Entender esto cambia por completo la forma de enfocar un cuadro que salta. Deja de ser una búsqueda de “el aparato averiado” y pasa a ser una medición: cuánto se fuga en total, cómo se reparte entre circuitos y cuál de ellos aporta una cantidad que no le corresponde. Esa medición se hace con una herramienta concreta —la pinza amperimétrica de fugas— y es el paso que separa un diagnóstico serio de ir probando a ciegas.

Qué es exactamente la corriente de fuga

En un circuito eléctrico sano, toda la corriente que entra por el conductor de fase tiene que volver por el neutro. Entran 10 amperios, salen 10 amperios.
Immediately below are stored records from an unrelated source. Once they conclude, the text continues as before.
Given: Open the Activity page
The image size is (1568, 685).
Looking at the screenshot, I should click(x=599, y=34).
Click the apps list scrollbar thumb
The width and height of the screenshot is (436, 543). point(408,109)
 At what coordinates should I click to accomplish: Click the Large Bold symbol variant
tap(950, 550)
La diferencia entre ambas es cero.

La corriente de fuga es precisamente esa diferencia: la parte de la corriente que, en lugar de volver por el neutro, se escapa por otro camino. Ese camino casi siempre es el conductor de protección (tierra), pero también puede ser una tubería metálica, la estructura del edificio, una superficie húmeda o —en el peor de los casos— una persona que toque el punto equivocado.

De dónde sale esa corriente que se escapa:

  • Fugas capacitivas: los filtros antiparasitarios que llevan de fábrica ordenadores, televisores, cargadores, variadores de frecuencia, placas de inducción o luminarias LED derivan una pequeña corriente a tierra por diseño. Es normal, no es un defecto.
  • Aislamiento degradado: cables antiguos cuyo aislante ha perdido propiedades con los años, el calor o la humedad.
  • Humedad real: agua condensada o filtrada en cajas de empalme, enchufes exteriores, garajes o terrazas.
  • Fallos internos de aparatos: una resistencia de termo, lavadora o lavavajillas que empieza a derivar hacia su propia carcasa metálica.
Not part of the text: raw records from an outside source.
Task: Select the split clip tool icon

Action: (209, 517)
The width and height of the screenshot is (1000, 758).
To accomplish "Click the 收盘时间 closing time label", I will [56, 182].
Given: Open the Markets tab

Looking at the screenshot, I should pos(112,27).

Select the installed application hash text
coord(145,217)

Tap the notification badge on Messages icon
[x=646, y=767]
Los dos primeros grupos generan fugas que están ahí siempre. Los dos últimos son los que crecen con el tiempo y acaban provocando el disparo.

Cuánta fuga es normal y a partir de cuánto hay problema

Los valores que sirven como referencia práctica en una vivienda o local pequeño:

  • Menos de 3-5 mA en toda la instalación: situación tranquila, normal en viviendas con pocos equipos electrónicos.
  • Entre 5 y 10 mA: alta pero explicable si hay muchos aparatos con electrónica (ordenadores, cargadores, LED con driver, inducción). Conviene repartir circuitos.
  • Entre 10 y 15 mA: zona de riesgo. El diferencial de 30 mA está a media carrera; cualquier arranque de motor o resistencia puede cruzar el umbral y dispararlo.
  • Por encima de 15-20 mA: hay un defecto real que localizar, no una acumulación normal.

El detalle que descoloca a mucha gente es que un diferencial de 30 mA no espera a llegar a 30 para actuar. La norma admite que dispare a partir de la mitad de su valor nominal, es decir, alrededor de 15 mA ya puede saltar legítimamente. Por eso una instalación que mide 14 mA de fuga de fondo funciona “casi siempre”, falla de forma aparentemente aleatoria y vuelve a la normalidad al subir la palanca. No hay ningún aparato roto: hay una suma demasiado alta.

Si quieres entender qué está protegiendo exactamente ese aparato y por qué su sensibilidad importa tanto, en qué diferencial necesita tu casa según su tipo AC, A, F o B está desarrollado con detalle.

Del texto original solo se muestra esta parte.